Making di Metal Gear
 
The making of Yoroiden Samurai Trooper

A distanza di tanto tempo è difficile trovare le parole e descrivere come vivemmo la realizzazione del cosplay, per questo ci limiteremo ad un racconto breve. Purtroppo non ci saranno foto dei lavori, perchè all'epoca non eravamo così fissati, nè si pensava ad un sito che ci riguardasse. Vi ringraziamo della pazienza e speriamo la storia vi riporti a ciò che sentimmo allora.

L'immagine da cui ispirammo i costumiCome ogni altro nostro lavoro l'idea partì da uno da uno di noi e si sviluppò solamente in un secondo momento. Fui io (Auron) a voler fare il costume per primo, poi si unì Roberto che come me era un grande appasionato della serie televisiva. L'idea delle armature era decisamente un pò troppo esosa. Il tempo non c'era e così pensammo di fare i Kimono, da un'illustrazione presa da un cd in mio possesso. Gli abiti erano dipinti a mano, il taglio decisamente complesso e poi c'era il problema delle armi. La sfida era aperta. Valentina si offrì per realizzare i costumi e nonostante fu una sorta di battesimo di fuoco riuscì nell'impresa. Ogni vestito era composto da un paio di pantaloni largo, una casacca, dei ricami, parti da dipingere, guanti, fasce e legacci per le spalle. Con pazienza portò avanti il lavoro, abiti ancora oggi considerati di altissimo livello, curati in ogni particolare più piccolo nonchè nelle stoffe ed i colori.

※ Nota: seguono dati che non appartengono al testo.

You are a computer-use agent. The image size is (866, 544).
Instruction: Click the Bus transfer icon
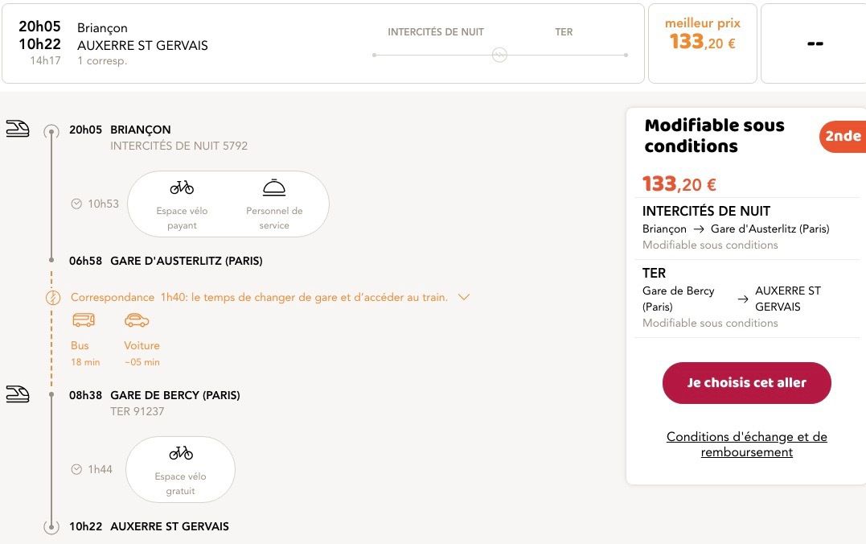coord(84,320)
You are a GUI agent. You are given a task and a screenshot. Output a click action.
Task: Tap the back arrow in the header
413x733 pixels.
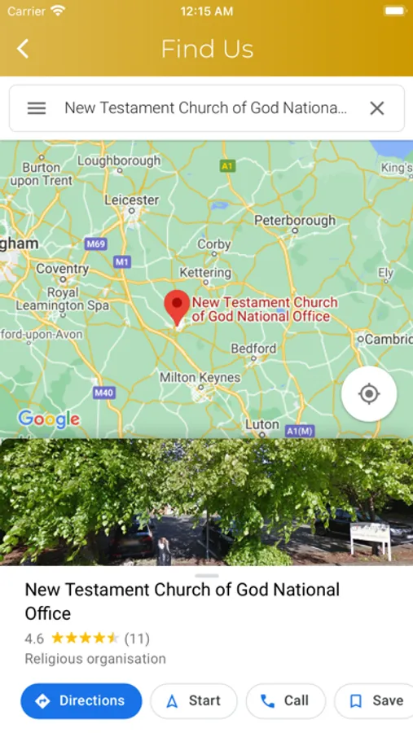click(23, 49)
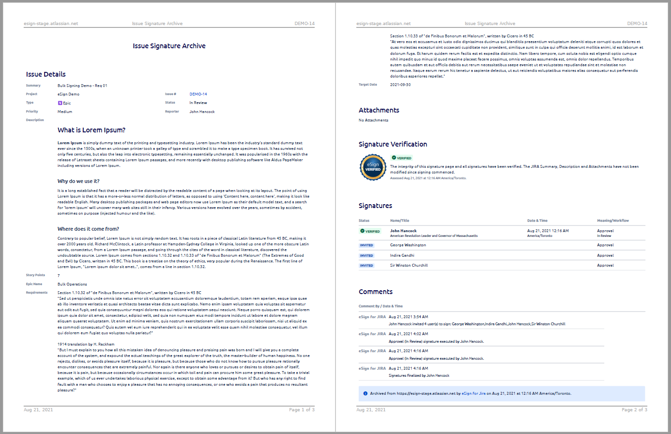Click the green checkmark in Signature Verification badge
This screenshot has height=434, width=671.
[x=394, y=158]
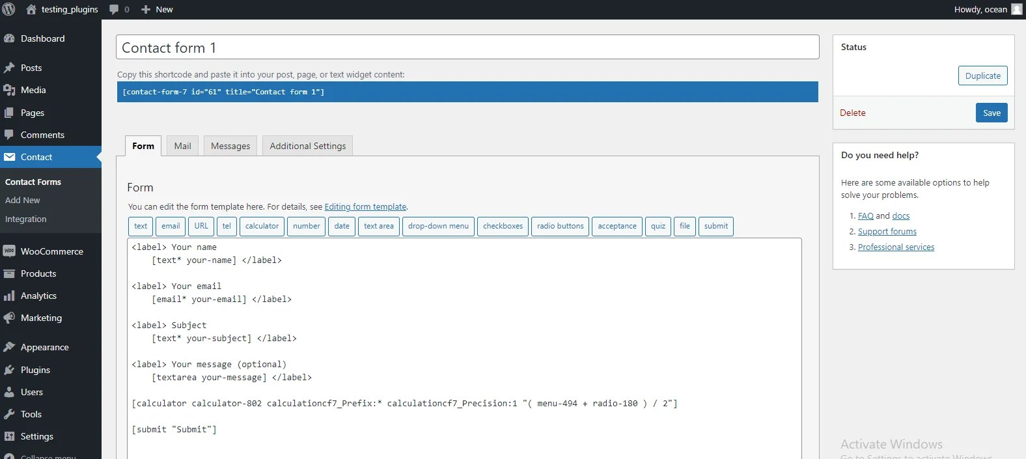Image resolution: width=1026 pixels, height=459 pixels.
Task: Click the blue Save button
Action: click(991, 113)
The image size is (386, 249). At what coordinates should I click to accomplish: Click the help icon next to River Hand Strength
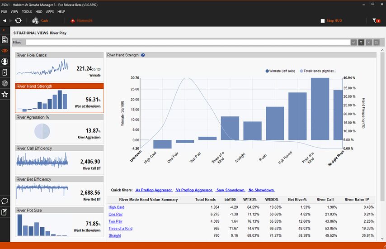[143, 55]
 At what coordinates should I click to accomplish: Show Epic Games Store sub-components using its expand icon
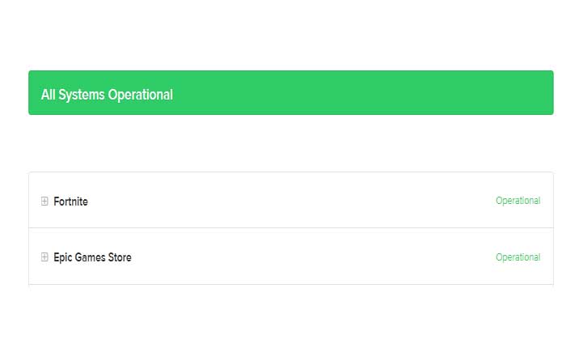pos(44,257)
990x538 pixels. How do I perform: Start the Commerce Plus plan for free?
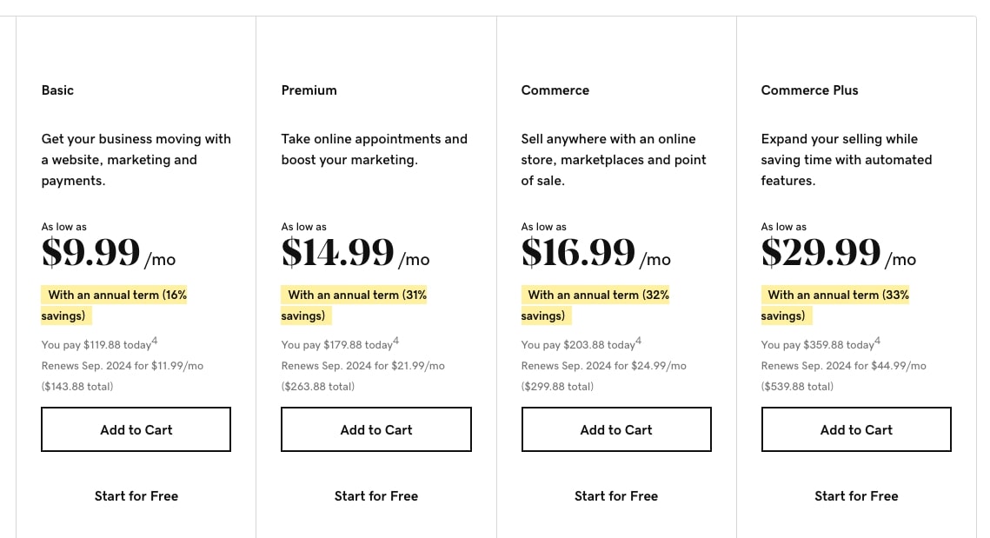[x=856, y=496]
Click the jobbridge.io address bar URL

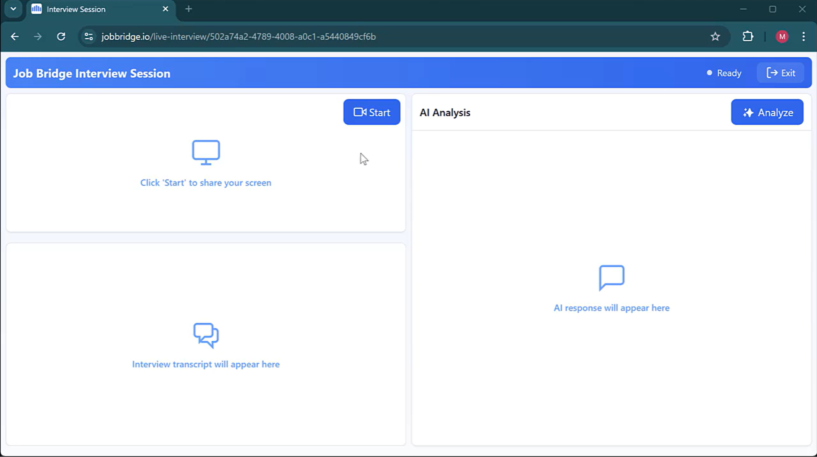[x=238, y=37]
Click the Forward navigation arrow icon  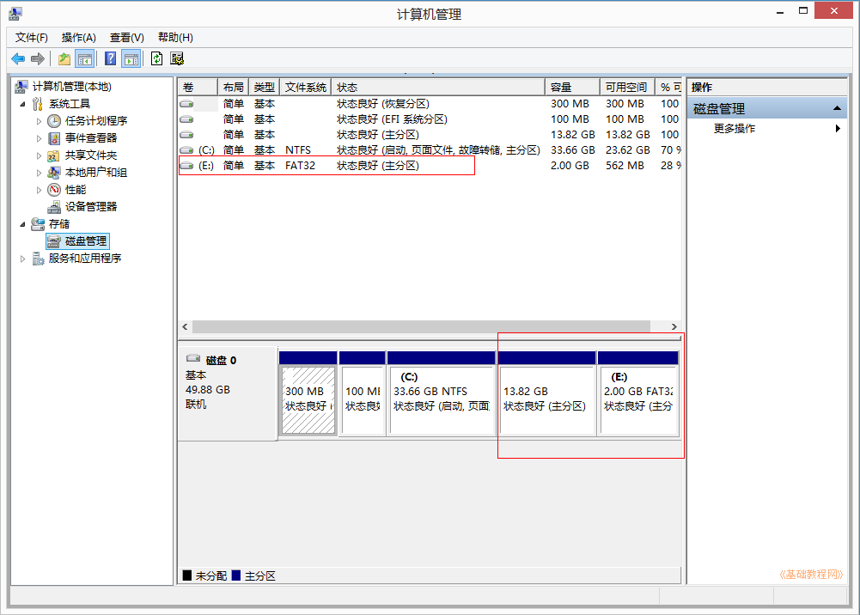click(37, 58)
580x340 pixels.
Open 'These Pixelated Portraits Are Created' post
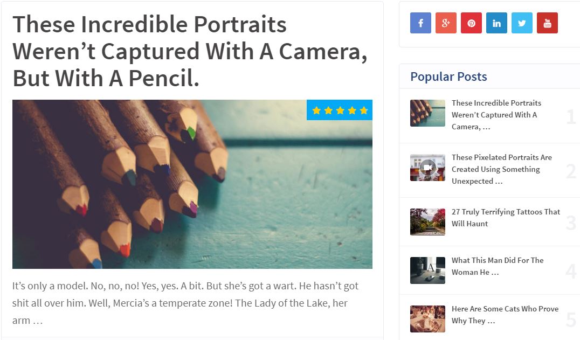501,169
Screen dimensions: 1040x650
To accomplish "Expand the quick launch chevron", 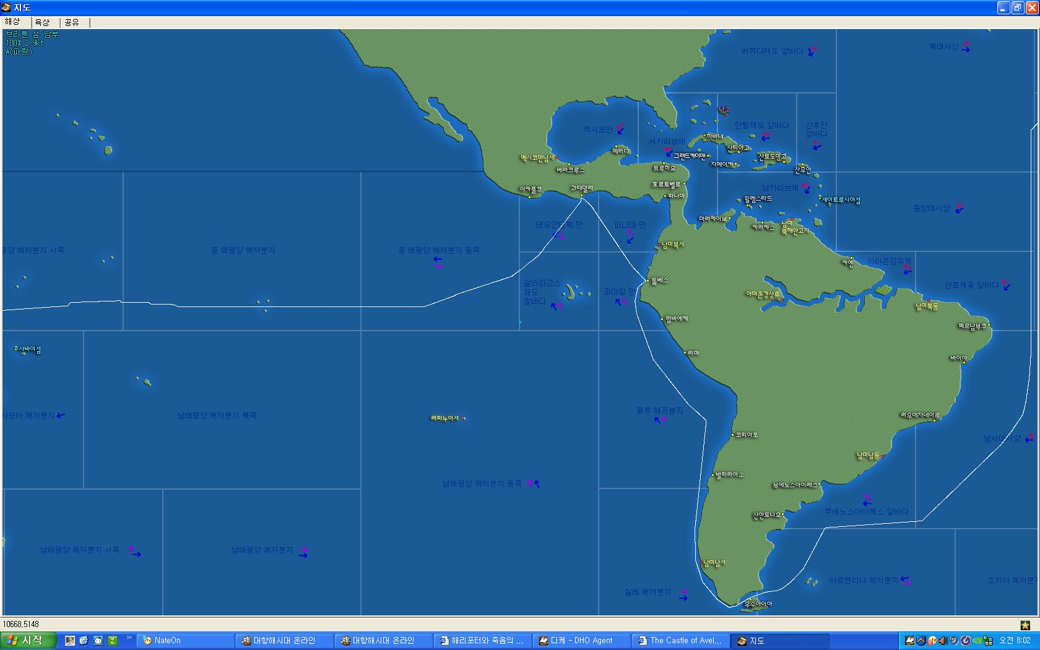I will click(x=129, y=638).
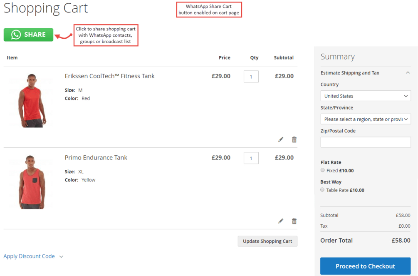Expand Apply Discount Code section

point(33,256)
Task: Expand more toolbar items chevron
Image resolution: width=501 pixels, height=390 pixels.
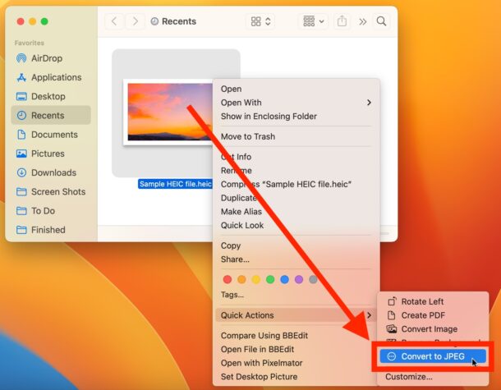Action: pyautogui.click(x=363, y=21)
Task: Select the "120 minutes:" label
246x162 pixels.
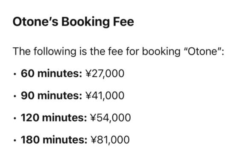Action: (x=54, y=118)
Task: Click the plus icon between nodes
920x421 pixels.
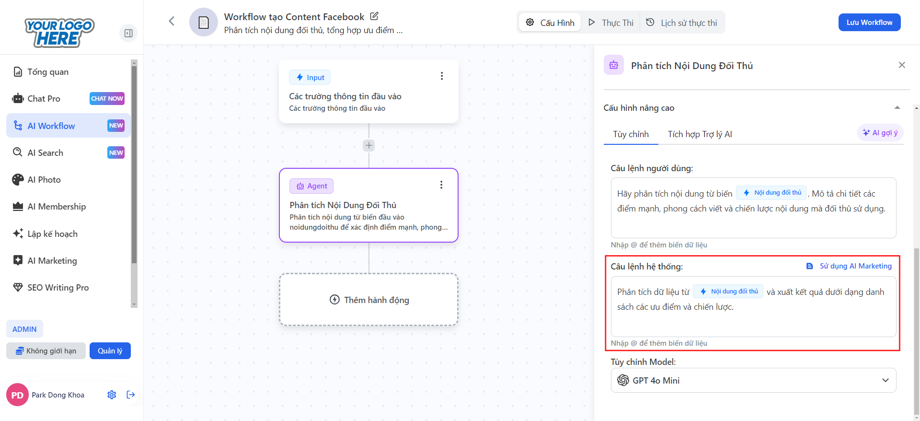Action: tap(368, 145)
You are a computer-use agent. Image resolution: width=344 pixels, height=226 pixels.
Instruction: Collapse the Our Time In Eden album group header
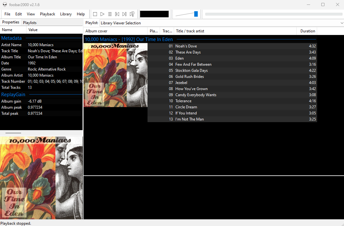(129, 39)
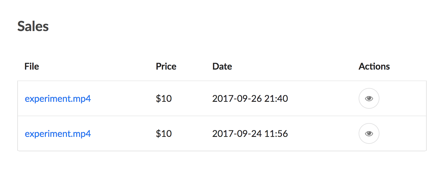Click the eye icon in the top sale row

coord(369,99)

Ci riunimmo spesso in casa sua e nel frattempo si unirono a noi altri samurai: Gianluca fu il primo (nelle veci di Simo), poichè conosceva la serie e all'epoca non voleva perdersi un costume insieme. Dopo molte indecisioni sulle parti toccò poi ad Alessandro (Sami), ed infine a Marco (Kimo), da poco conosciuto in fiera. Mentre si lavorava ai costumi si introdussero le ragazze, il pezzo forte del gruppo. Valentina realizzò lo straordinario costume di Lady Kayura, identico non solo nei dettagli, ma anche le armi, i gadgets ed il trucco. Non da meno  Caterina nel ruolo della tigre Fiamma Bianca. Il soggiorno divenne la nostra officina, una dopo l'altra le armi vennero intagliate nel legno ed aggiunte di tutti i particolari mancanti. Per farvi un'idea basti pensare che oltre ad essere in scala erano il nostro primo lavoro del genere. Quasi ogni giorno c'erano prove da fare, vernici da comprare e dare infine una mano anche nelle cuciture dei piccoli particolari del vestito.

Momento di vittoria ed esultazione, ma poi qualcosa non va.La cosa prese piega e si unì a noi anche il gruppo dei quattro demoni, ma a causa di alcuni spiacevoli fraintendimenti non andò in porto. Poco male: in fiera fu un successo senza pari, il gruppo più acclamato in assoluto. La gente era tutta dalla nostra parte, specialmente quando vincemmo. Ebbene si, avete capito bene: la gara di cosplay fu vinta da noi, ma il presidente di giuria non volle convalidarla nonostante tutti votarono per noi. Storia vecchia, ma la conseguenza fu che in tutti i forum le persone presenti all'evento presero le nostre parti e scoppiò un vero putifelio. Per molto tempo a seguire il nostro gruppo si chiamò "I samurai" ed ancora oggi riceviamo complimenti e stima per la nostra sportività in merito all'ingiustizia subita. Quel che conta è che da allora divenimmo il gruppo più amato, seguito ed imitato... ma anche questa è storia d'oggi.